Answer
Since ${a_A} > {a_B}$, so by Kepler's Third Law: ${T_A} > {T_B}$. Hence, $A$'s orbital period ${T_A}$ will increase and she will fall farther and farther behind $B$.
Work Step by Step
From Exercise 20, we obtain the total energy: $E = - \frac{{GMm}}{{2a}}$. Since $A$ and $B$ orbit the earth along the same solid trajectory, their total energies are the same. Notice that the larger the value of $a$, the larger is the total energy. Thus, shuttle $A$ will move off into a larger orbit if its pilot increases the shuttle's kinetic energy.
Let ${a_B} = a$. Let ${a_A}$ denote the semi-major axis of $A$ after it moves off into a larger orbit. So, ${a_A} > {a_B}$.

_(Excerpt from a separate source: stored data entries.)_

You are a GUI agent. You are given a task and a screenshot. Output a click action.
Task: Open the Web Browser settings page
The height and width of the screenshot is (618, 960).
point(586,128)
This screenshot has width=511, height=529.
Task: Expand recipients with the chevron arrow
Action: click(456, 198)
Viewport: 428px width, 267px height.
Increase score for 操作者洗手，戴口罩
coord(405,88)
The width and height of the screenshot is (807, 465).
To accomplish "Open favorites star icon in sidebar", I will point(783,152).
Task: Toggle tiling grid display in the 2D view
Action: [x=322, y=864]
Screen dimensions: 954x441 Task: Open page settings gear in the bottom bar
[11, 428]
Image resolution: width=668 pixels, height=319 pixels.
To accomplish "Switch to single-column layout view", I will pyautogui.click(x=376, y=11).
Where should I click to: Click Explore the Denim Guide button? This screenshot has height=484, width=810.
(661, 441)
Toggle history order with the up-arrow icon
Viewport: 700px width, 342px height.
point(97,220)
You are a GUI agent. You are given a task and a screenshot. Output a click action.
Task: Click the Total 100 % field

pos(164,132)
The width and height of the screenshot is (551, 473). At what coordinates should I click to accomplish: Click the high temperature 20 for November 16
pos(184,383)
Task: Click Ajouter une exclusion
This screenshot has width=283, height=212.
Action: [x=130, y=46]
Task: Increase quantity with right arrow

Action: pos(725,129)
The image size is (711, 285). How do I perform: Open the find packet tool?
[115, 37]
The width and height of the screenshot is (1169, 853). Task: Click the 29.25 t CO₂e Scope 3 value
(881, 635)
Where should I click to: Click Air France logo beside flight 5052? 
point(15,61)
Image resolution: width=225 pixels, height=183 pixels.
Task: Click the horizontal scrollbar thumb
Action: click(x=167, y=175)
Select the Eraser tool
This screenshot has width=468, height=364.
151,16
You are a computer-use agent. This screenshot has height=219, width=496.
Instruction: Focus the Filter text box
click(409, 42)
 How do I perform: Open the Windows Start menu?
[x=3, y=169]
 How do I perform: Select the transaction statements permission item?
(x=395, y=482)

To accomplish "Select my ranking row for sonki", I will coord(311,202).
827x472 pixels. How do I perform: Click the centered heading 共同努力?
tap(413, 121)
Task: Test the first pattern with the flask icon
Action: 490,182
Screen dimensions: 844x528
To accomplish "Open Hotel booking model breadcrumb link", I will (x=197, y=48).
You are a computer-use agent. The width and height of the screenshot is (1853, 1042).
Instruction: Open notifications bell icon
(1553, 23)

By Kepler's Third Law, we have
${T_A}^2 = \left( {\frac{{4{\pi ^2}}}{{GM}}} \right){a_A}^3$ ${\ \ \ }$ and ${\ \ \ }$ ${T_B}^2 = \left( {\frac{{4{\pi ^2}}}{{GM}}} \right){a_B}^3$
Since ${a_A} > {a_B}$, so ${T_A} > {T_B}$. Hence, $A$'s orbital period ${T_A}$ will increase and she will fall farther and farther behind $B$.